Postby Fisching » Fri May 10, 2013 8:13 am

I've been refraining from saying anything else from my initial post as I don't want this thread to devolve since there have been many good points, reflections, and sympathies shared. I had a PM conversation with a friend about my response and feel I probably should share the rationale behind my initial emotional reaction instead of leaving it as one of my typical blunt posts:

For some reason, deaths at Vernal/Nevada Falls have always touched a sensitive spot with me. The last time I was in Yosemite was 2009 and mere days after completing the Half Dome cables route, which goes up and around Vernal Falls, two people who nearly drowned in Emerald Pool on the same day. I remember reading eyewitness accounts about the 3 killed from going over the falls two years ago and how someone in their group held their terrified, screaming 6-year old daughter over the railing prior to the tragedy and how the third person was killed trying to save the other two caught in the current.

Am I sad to hear someone died in an accident? Yes, as is the case in any similar situation, but my empathy only goes so far when the decision leading to the accident was a direct result of making a knowingly illicit decision by NPS regulations when it is well-signed and documented to be a poor choice. To me, it's no different than reading about someone who decided to drink-and-drive and ended up killing themselves when they wrapped their car around a telephone poll. There is a chasm-sized difference between deaths from a judgement call gone wrong (the Loveland avalanche) or unfortunate event (AZ climber & bees, Hagerman) and ones a direct result of ignoring regulations (Vernal Falls, DUI, etc) for safety.

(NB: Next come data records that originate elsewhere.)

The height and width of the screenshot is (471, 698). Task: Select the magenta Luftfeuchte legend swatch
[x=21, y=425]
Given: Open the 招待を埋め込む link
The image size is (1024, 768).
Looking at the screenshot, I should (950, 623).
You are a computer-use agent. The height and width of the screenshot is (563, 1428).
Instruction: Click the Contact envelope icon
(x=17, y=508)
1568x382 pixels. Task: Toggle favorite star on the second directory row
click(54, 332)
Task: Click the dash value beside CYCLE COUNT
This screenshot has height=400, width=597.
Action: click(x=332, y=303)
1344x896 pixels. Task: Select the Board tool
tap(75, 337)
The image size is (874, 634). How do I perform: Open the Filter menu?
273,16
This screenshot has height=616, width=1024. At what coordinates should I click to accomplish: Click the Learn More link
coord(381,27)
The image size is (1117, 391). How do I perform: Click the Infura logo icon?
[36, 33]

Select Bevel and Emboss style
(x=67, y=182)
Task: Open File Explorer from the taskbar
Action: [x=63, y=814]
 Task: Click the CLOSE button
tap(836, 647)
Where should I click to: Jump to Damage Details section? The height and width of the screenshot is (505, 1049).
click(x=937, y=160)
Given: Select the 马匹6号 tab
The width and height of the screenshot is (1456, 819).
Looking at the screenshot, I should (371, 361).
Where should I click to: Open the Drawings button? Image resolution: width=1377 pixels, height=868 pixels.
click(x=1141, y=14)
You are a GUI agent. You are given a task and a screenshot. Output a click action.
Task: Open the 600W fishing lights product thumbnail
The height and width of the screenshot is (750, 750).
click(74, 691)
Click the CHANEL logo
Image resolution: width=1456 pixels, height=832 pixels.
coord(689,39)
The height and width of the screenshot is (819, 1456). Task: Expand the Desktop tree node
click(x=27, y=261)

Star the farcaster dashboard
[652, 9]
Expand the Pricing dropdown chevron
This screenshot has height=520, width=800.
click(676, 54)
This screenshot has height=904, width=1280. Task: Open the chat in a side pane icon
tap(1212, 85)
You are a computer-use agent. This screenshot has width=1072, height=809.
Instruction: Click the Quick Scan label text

In the case where I make a stupid decision, please by all means call me on it; you're probably doing me a favor.
Peter Aitchison on the risks of rock climbing and mountaineering: "That's life, isn't it? We think the challenge and satisfaction you get from doing this is worth the risks."
"Respect the mountain. Train hard. Hope you can sneak up when it isn't looking."
"The mind is always worried about consequences, but the heart knows no fear. The heart just does what it wants."